● Trecho citado
···
Tanto os deveres anexos quanto os deveres de proteção estão presentes desde o início da relação jurídica obrigacional, inclusive e especialmente na fase pré-contratual, momento em que se iniciam as tratativas, expõem-se interesses e expectativas, todos tutelados não por um instrumento contratual, mas sim pela boa-fé. Analiticamente, esta fase é formada por vários atos jurídicos autônomos que caminham para o mesmo fim[9], a celebração de um contrato, os quais, um a um, contribuem progressivamente para a formação da relação jurídica contratual, perpassando, desde às negociações propriamente ditas, em que há a manifestação de interesse e troca de informações relevantes, a proposta, a aceitação e, caso necessário, o contrato preliminar — tudo para que se alcance a aquiescência entre as partes e, finalmente, instrumentalize-se o contrato[10].
···
● Dados registrados

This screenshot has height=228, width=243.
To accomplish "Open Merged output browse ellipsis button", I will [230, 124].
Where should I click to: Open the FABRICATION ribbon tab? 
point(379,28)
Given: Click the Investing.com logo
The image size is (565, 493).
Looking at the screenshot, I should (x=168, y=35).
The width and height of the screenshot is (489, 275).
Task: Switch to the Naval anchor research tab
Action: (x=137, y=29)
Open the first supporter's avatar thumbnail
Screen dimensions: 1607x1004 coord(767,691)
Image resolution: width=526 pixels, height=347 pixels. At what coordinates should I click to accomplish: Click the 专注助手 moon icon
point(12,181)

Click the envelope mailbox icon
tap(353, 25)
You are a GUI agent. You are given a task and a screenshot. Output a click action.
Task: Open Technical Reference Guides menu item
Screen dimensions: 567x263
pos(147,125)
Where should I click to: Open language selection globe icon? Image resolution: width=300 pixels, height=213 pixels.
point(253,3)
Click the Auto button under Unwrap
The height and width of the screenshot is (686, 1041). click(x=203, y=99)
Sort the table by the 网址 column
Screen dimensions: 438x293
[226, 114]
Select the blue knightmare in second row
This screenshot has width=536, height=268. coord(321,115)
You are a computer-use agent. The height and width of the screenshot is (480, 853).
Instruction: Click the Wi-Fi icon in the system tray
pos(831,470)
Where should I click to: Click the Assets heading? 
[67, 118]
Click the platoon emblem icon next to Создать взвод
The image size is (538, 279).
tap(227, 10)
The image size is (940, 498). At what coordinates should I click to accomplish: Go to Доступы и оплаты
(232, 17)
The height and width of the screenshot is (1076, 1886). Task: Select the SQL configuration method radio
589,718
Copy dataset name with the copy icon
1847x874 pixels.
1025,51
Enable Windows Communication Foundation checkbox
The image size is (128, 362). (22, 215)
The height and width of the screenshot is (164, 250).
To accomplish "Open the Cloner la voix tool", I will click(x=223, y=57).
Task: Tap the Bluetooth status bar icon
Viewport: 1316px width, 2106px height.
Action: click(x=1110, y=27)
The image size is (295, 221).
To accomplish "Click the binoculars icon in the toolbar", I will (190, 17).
···
● Instruções
**A)** Edite o trecho sobre a fase pré-contratual de "Tanto os deveres" a "instrumentalize-se o contrato[10].", substituindo "boa-fé" por "lealdade".
**B)** Retome o trecho sobre os deveres na fase pré-contratual e dê continuidade a ele a partir da última frase.
O material provém de outra fonte.

● Respostas
**A)**
Tanto os deveres anexos quanto os deveres de proteção estão presentes desde o início da relação jurídica obrigacional, inclusive e especialmente na fase pré-contratual, momento em que se iniciam as tratativas, expõem-se interesses e expectativas, todos tutelados não por um instrumento contratual, mas sim pela lealdade. Analiticamente, esta fase é formada por vários atos jurídicos autônomos que caminham para o mesmo fim[9], a celebração de um contrato, os quais, um a um, contribuem progressivamente para a formação da relação jurídica contratual, perpassando, desde às negociações propriamente ditas, em que há a manifestação de interesse e troca de informações relevantes, a proposta, a aceitação e, caso necessário, o contrato preliminar — tudo para que se alcance a aquiescência entre as partes e, finalmente, instrumentalize-se o contrato[10].

**B)**
Nesse sentido, a despeito de haver autores que defendam uma mudança legislativa do referido artigo 422 do CC[11], o qual, por sua omissão, é criticado pela doutrina por não abordar expressamente a etapa das negociações[12], todavia entendemos que nosso sistema jurídico como é — repleto de técnicas legislativas, tal como as cláusulas gerais — já vincula, em um exercício hermenêutico sistemático, a obrigação pré-contratual. E sem elevar a boa-fé à panaceia, haja vista o risco de se ultrapassar a linha tênue que guarda com a autonomia privada[13], igualmente invocada nessa fase das negociações como elemento também indissociável, é certo que o momento pré-contratual, ainda que não esteja protegido pelo vínculo jurídico contratual[14], já se encontra tutelado pela boa-fé objetiva sob todas as suas dimensões funcionais, as quais devem ser observadas sob pena de responsabilização. Afinal, nas palavras de FRITZ, as negociações possuem “[…] normatividade na medida que impõem aos envolvidos a necessidade de observar diversos deveres de conduta decorrentes diretamente do princípio da boa-fé objetiva […][15].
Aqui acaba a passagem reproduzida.